Uitspraak 201410094/1/A1

Tegen: het college van burgemeester en wethouders van Oirschot

Proceduresoort: Hoger beroep

Rechtsgebied: Algemene kamer - Hoger Beroep - Bouwen

ECLI: ECLI:NL:RVS:2015:3055

201410094/1/A1.

Datum uitspraak: 30 september 2015

AFDELING

BESTUURSRECHTSPRAAK

Uitspraak op het hoger beroep van:

[appellant], wonend te Oost-, West- en Middelbeers, gemeente Oirschot,

tegen de uitspraak van de rechtbank Oost-Brabant van 7 november 2014 in zaak nr. 14/1249 in het geding tussen:

[appellant]

en

het college van burgemeester en wethouders van Oirschot.

Procesverloop

Bij besluit van 24 februari 2014 heeft het college geweigerd aan [appellant] een omgevingsvergunning te verlenen voor het veranderen van een varkenshouderij op het perceel [locatie A] te Oost-, West- en Middelbeers.

Bij uitspraak van 7 november 2014 heeft de rechtbank het door [appellant] daartegen ingestelde beroep ongegrond verklaard. Deze uitspraak is aangehecht.

Tegen deze uitspraak heeft [appellant] hoger beroep ingesteld.

Het college heeft een verweerschrift ingediend.

De Afdeling heeft de zaak ter zitting behandeld op 18 augustus 2015, waar [appellant], in persoon en bijgestaan door mr. J.A.J.M. van Houtum, en het college, vertegenwoordigd door S. Verouden, werkzaam bij de gemeente, en ing. W. van de Vendel, zijn verschenen. Voorts zijn ter zitting [partijen] gehoord.

Overwegingen

1. De aanvraag om omgevingsvergunning ziet op een uitbreiding van het veebestand naar 3.684 mestvarkens. Verder ziet de aanvraag op het bouwen van een nieuwe stal en worden de stallen 1, 2 en 4 voorzien van gecombineerd luchtwassysteem BWL 2009.12.

2. [appellant] betoogt dat de rechtbank heeft miskend dat het college de vergunning niet op grond van artikel 5, eerste lid, van de Wet geurhinder en veehouderij (hierna: de Wgv) had mogen weigeren. Daartoe voert hij aan dat de rechtbank heeft miskend dat het achterste gedeelte van de woning op het adres [locatie B] niet als geurgevoelig object kan worden aangemerkt. Volgens hem is dit gedeelte blijkens de in 1973 voor de woning verleende bouwvergunning vergund voor berging/opslag. Voorts stelt hij dat de woning een grotere inhoud heeft dan is toegestaan op grond van het bestemmingsplan, zodat het gedeelte ook om die reden geen bescherming tegen geurhinder geniet.

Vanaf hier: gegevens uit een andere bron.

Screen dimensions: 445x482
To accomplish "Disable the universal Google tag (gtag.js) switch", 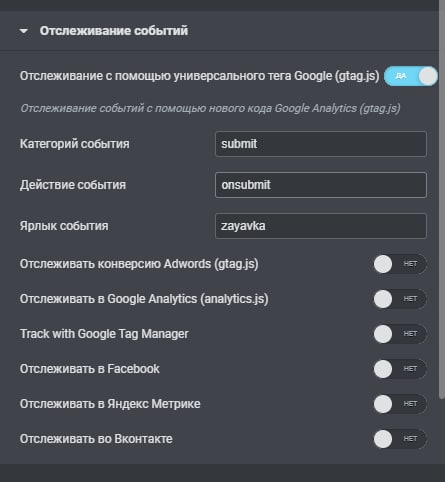I will [411, 76].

2.1. Ingevolge artikel 5, eerste lid, aanhef en onder b, van de Wgv bedraagt de afstand van de buitenzijde van een dierenverblijf tot de buitenzijde van een geurgevoelig object, onverminderd de artikelen 3 en 4, tenminste 25 m indien het geurgevoelige object buiten de bebouwde kom is gelegen.

Ingevolge artikel 1 is een geurgevoelig object een gebouw, bestemd voor en blijkens aard, indeling en inrichting geschikt om te worden gebruikt voor menselijk wonen of menselijk verblijf en dat daarvoor permanent of een daarmee vergelijkbare wijze van gebruik, wordt gebruikt.

Ingevolge artikel 19.1 van de planregels van het bestemmingsplan "Buitengebied fase II 2013" dat op het perceel van toepassing is, zijn de gronden onder meer bestemd voor woningen.

Ingevolge artikel 19.2.2, aanhef en onder f, voor zover hier van belang, mag de inhoud van een hoofdgebouw niet meer bedragen dan 750 m3.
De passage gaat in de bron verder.